A ideia é compartilhada pelo presidente nacional do PL, Valdemar Costa Neto. Ele afirmou que “o que o Ceará resolver, vamos seguir”. No entanto, o senador Rogério Marinho, secretário-geral do partido, ao ser questionado sobre as preferências do PL para a disputa do governo, na última sexta-feira (30), durante o Seminário de Comunicação do PL, teceu elogios ao senador Eduardo Girão (Novo).
“O que nós sabemos é que o União Brasil terá um pré-candidato que é o Roberto Cláudio. Tem também o Eduardo Girão, do Novo, que pretende ser candidato ao governo do Estado, que é um amigo nosso, inclusive meu companheiro de Senado. Tem feito um trabalho muito bom no Senado da República e tem todas as qualidades para ser escolhido”, analisou Rogério.

Em defesa de Roberto está o deputado estadual e presidente do PL Ceará, Carmelo Neto. O parlamentar disse ter articulado o encontro de Bolsonaro e RC na última quinta-feira (29). O deputado afirmou que Bolsonaro “gostou muito da conversa”. Ele ainda está planejando o encontro, em Brasília, do ex-prefeito com Bolsonaro, Valdemar e Rogério.

Carmelo destacou a importância de manter a unidade com a oposição, em especial com o União Brasil, “até no campo nacional”. O União Brasil deve se federal ao PP e receber a filiação de RC. “Roberto representa esse grupo”. Sobre Eduardo Girão, Carmelo analisa que “é natural que um ou outro tenha preferência por A ou B, mas eu defendo é que a gente tenha aqui uma candidatura no Estado capaz de derrotar o PT”.

“Obviamente o senador Eduardo Girão é um nome muito respeitado, é nosso amigo, tem nossa consideração. Mas é preciso que se dialogue da mesma maneira o Roberto”, afirmou Carmelo.
André Fernandes, que afirma ter sido ele a convidar Roberto para conversar com Bolsonaro, entende que “é importante essa aproximação, apesar de não estar nada definido”. Para o deputado federal, o encontro foi “uma paquera que se inicia”.

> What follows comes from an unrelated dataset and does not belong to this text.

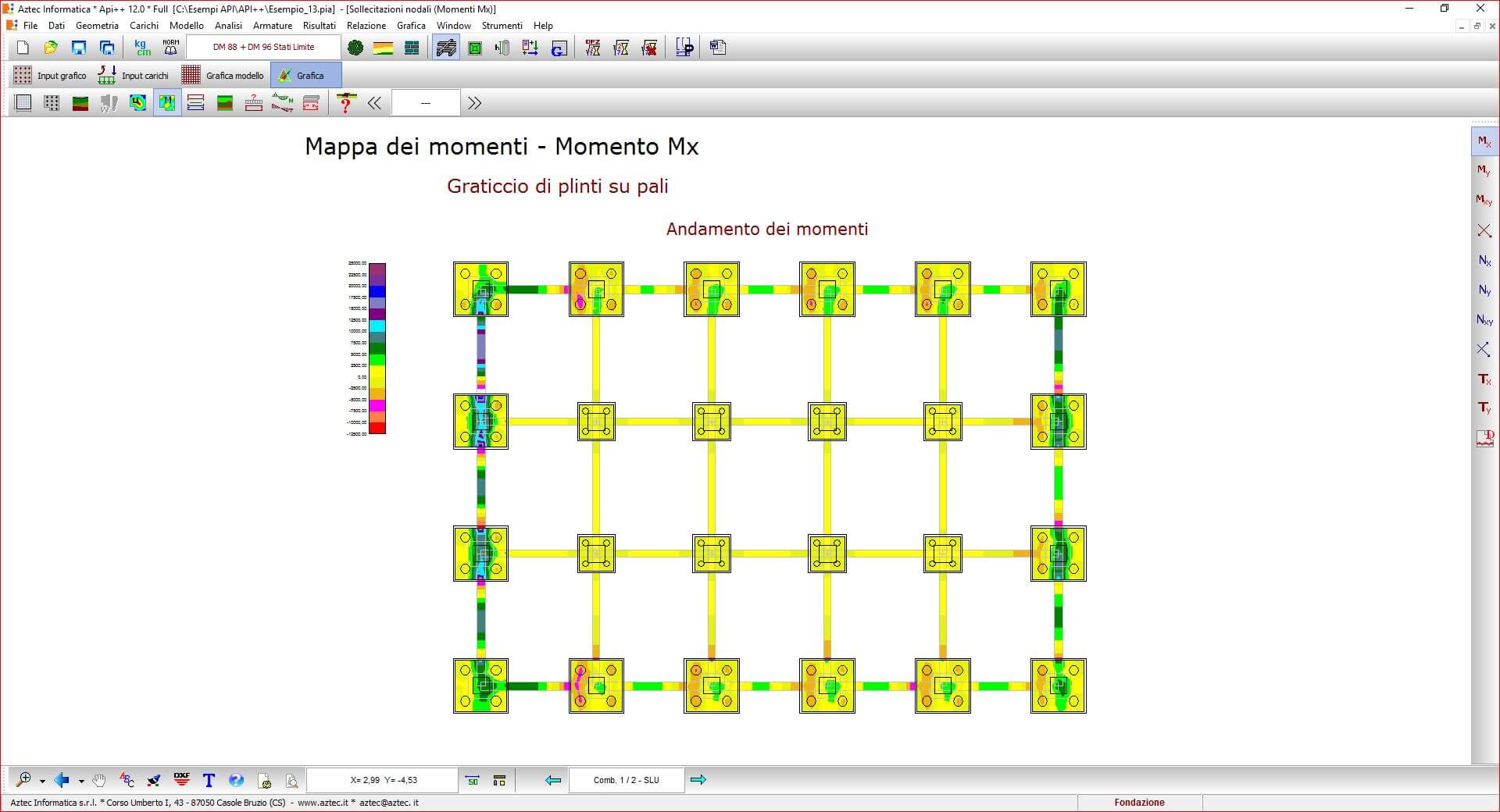Toggle the Ny axial force view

Também interessado em manter a provável federação União Progressista na oposição, André também afastou a possibilidade de o PL indicar um segundo nome ao Senado, além do deputado estadual Alcides Fernandes, lançado por Bolsonaro à Câmara Alta. A vereadora Priscila Costa (PL), ao ser questionada sobre as preferências do PL, reforçou que “o nosso porta voz, alinhado com o presidente Bolsonaro, é o deputado André Fernandes”.
Rogério Marinho, André Fernandes e Carmelo Neto ressaltaram as falas do ex-governador Ciro Gomes (PDT) dizendo que não é candidato.
Presente no evento, o deputado estadual Sargento Reginauro (União) destacou a importância de manter a unidade na oposição e citou como nomes possíveis ao governo pela oposição Ciro, RC, o prefeito de Juazeiro do Norte, Gledson Bezerra (Podemos), Eduardo Girão e o deputado federal Moses Rodrigues (União Brasil). Somente após ser questionado por repórter ele lembrou do seu líder, o ex-deputado Capitão Wagner (União) como uma possibilidade.

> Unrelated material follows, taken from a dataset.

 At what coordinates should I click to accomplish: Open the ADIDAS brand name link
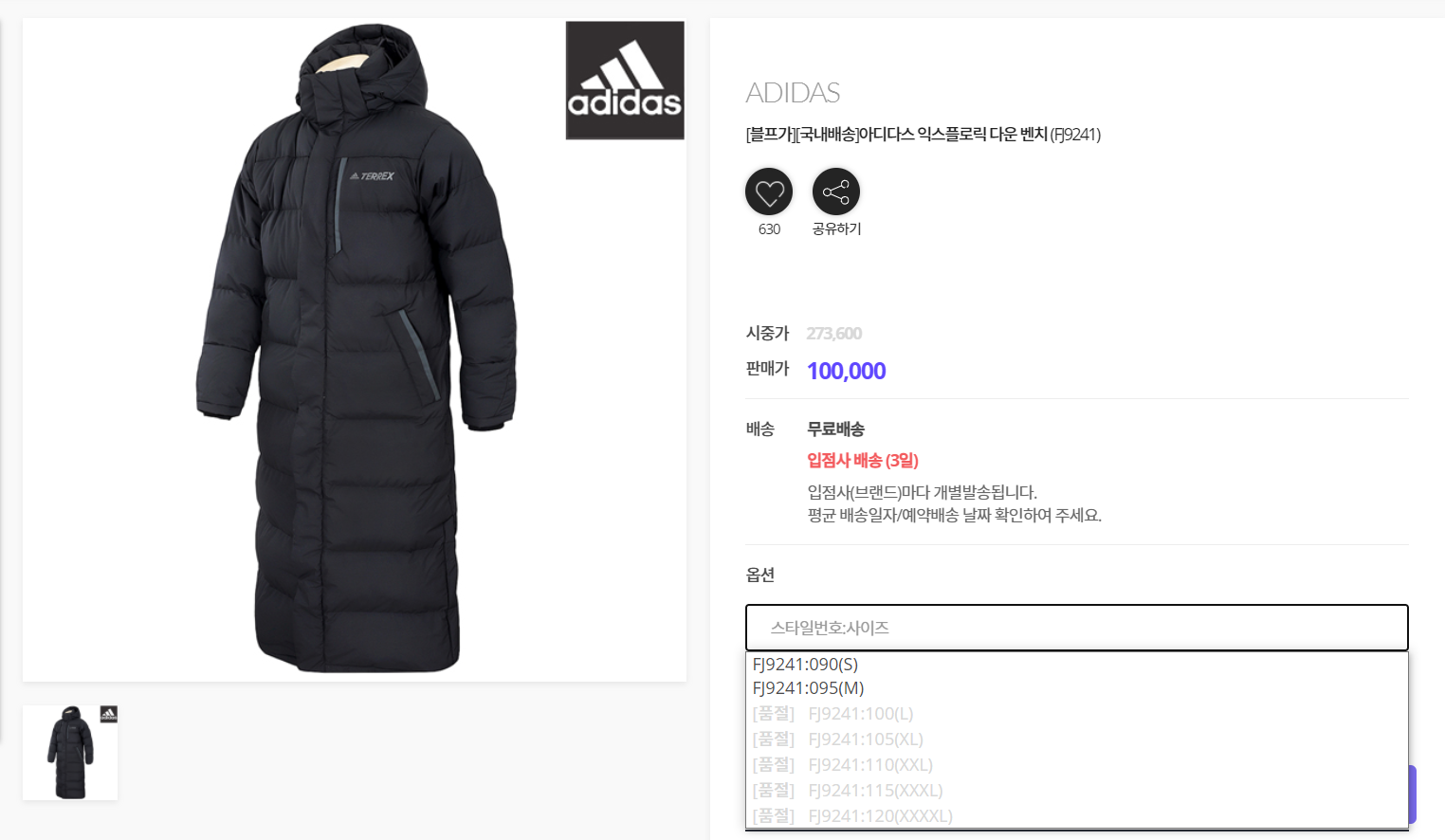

“Se for o nome do Ciro, ok, se for o nome do Roberto, se for o nome e alguém do PL, enfim, o importante agora é que o grupo mantenha a unidade”, analisou Reginauro. Sobre o próximo café da oposição – encontro de parlamentares do grupo que tem ocorrido na Assembleia Legislativa do Ceará – o deputado disse que “está chegando a hora de um grande almoço, onde todas essas lideranças estejam na mesma mesa”.